Avon gave her a long, hard, and almost suspicious look, then he turned around
and went to stand by the nearest trooper inspecting him closely.
“How are your people dressed Blake?” he asked without apparent inconsequence,
“like you and Deva?”
“For the most part, yes. Why do you ask?”
Avon ignored the last part of that,
“None in full battle dress?”
“No!” Blake sounded impatient, “I told you we weren’t
expecting an attack. But what does that matter?”
Avon ignored him
and stared at the wall with apparent indecision, tense and obviously unhappy,
then he seemed to make up his mind about something. He turned back towards them
his face expressionless,
“Is there any salt on the base?” he asked,
Deva nodded,
“In the kitchens.”
Avon narrowed his eyes in thought for a moment then drew a deep breath,
“Very well,” he said, “but you must do as I tell you, how
I tell you to do it, quickly and with no mistakes.”
There was a moment of silence then a sense of shoulders being squared and everyone
but Blake nodded.
Avon spoke quickly,
“Each of you must find two tools, a small knife and a container that can
be sealed. You must purify each of them in solution of salt, then you must wash
your hands in the same solution. No other part of your flesh or your clothing
must touch either once you have purified them until the matter is concluded.
You understand that?”
Several pairs of eyes widened but everyone nodded again in understanding.
“Very well. Once you have done that you must find every one of Blake’s
people on the base and take from them a piece of hair, or a drop of blood. But
if you take blood you must not let any drip onto the floor or anyone else. Hair
is the preferred item. Do you understand that?”

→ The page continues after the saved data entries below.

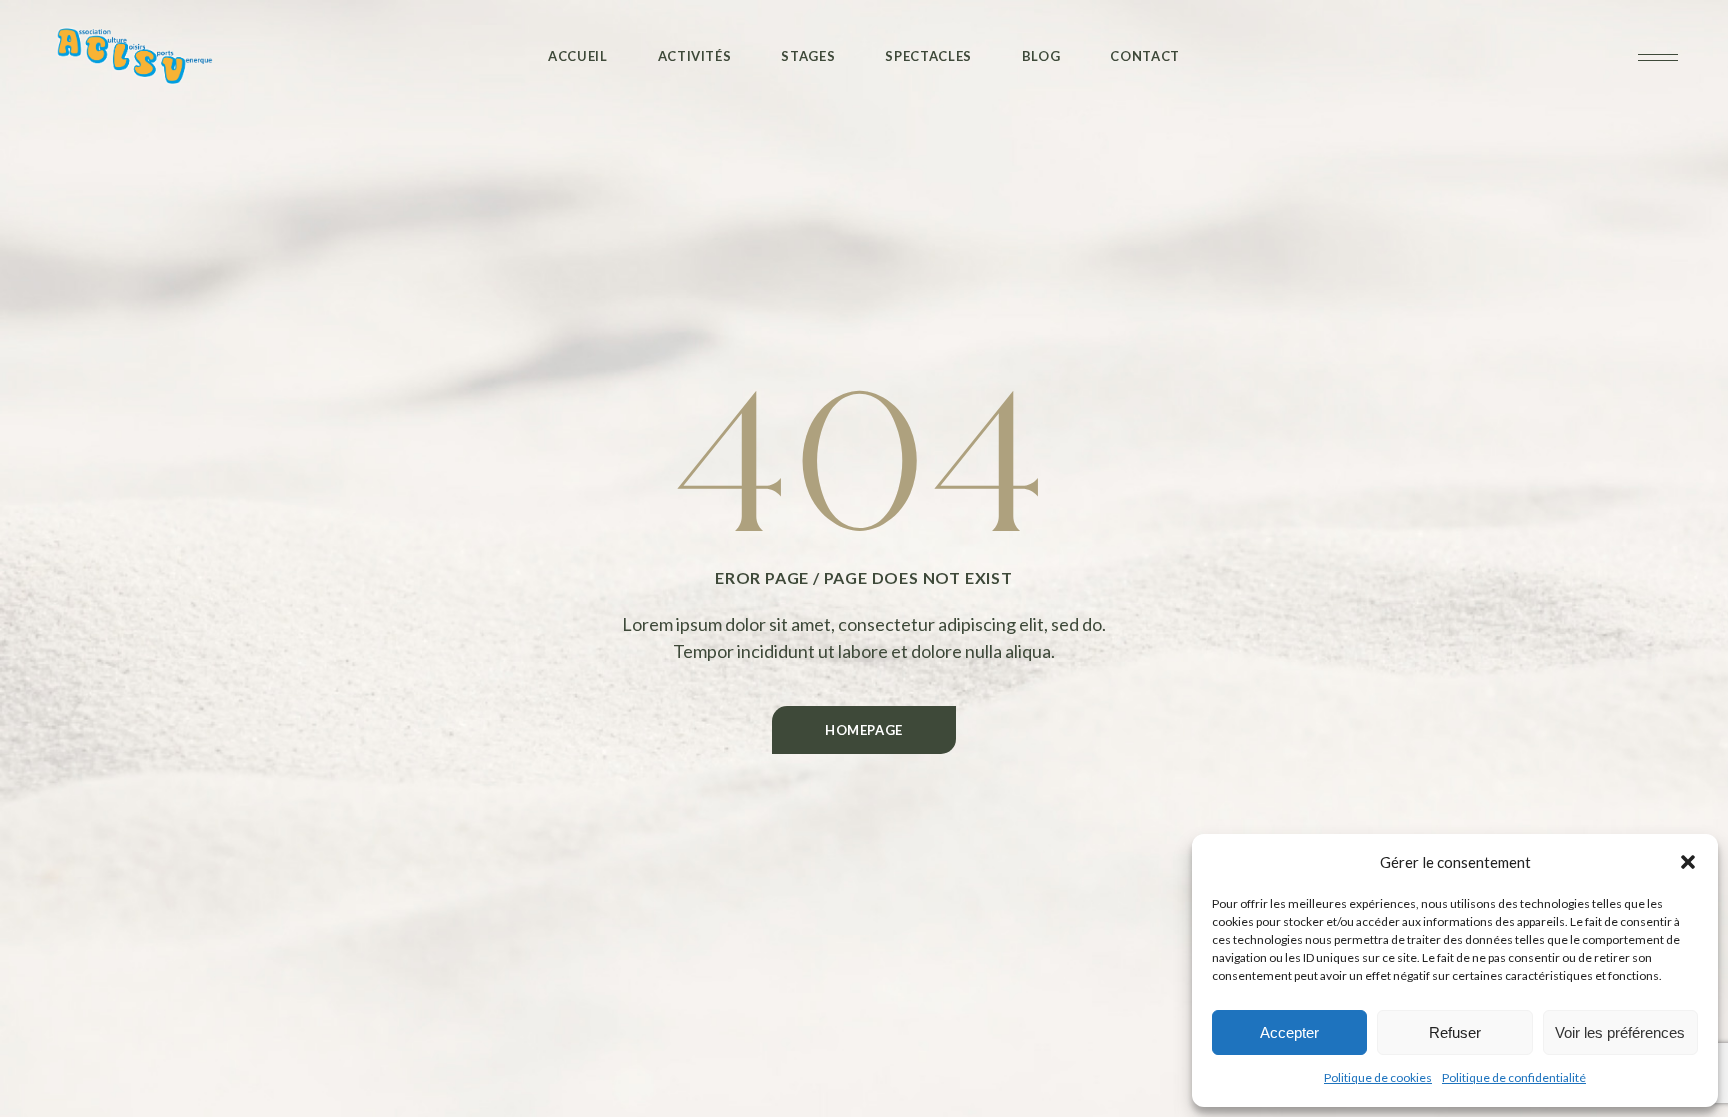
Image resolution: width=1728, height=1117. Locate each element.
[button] (1688, 862)
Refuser (1455, 1032)
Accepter (1289, 1032)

Again there was the silent nodding.
“All samples go into the containers, and you must not drop a single hair
however small, that is also very important. Do you understand that?”
More nods despite the obvious unease.
Avon gave a small
mirthless smile
“I hope you do for all our sakes. I am not overstating it to say that
not to do so might threaten the whole planet and maybe even beyond it.”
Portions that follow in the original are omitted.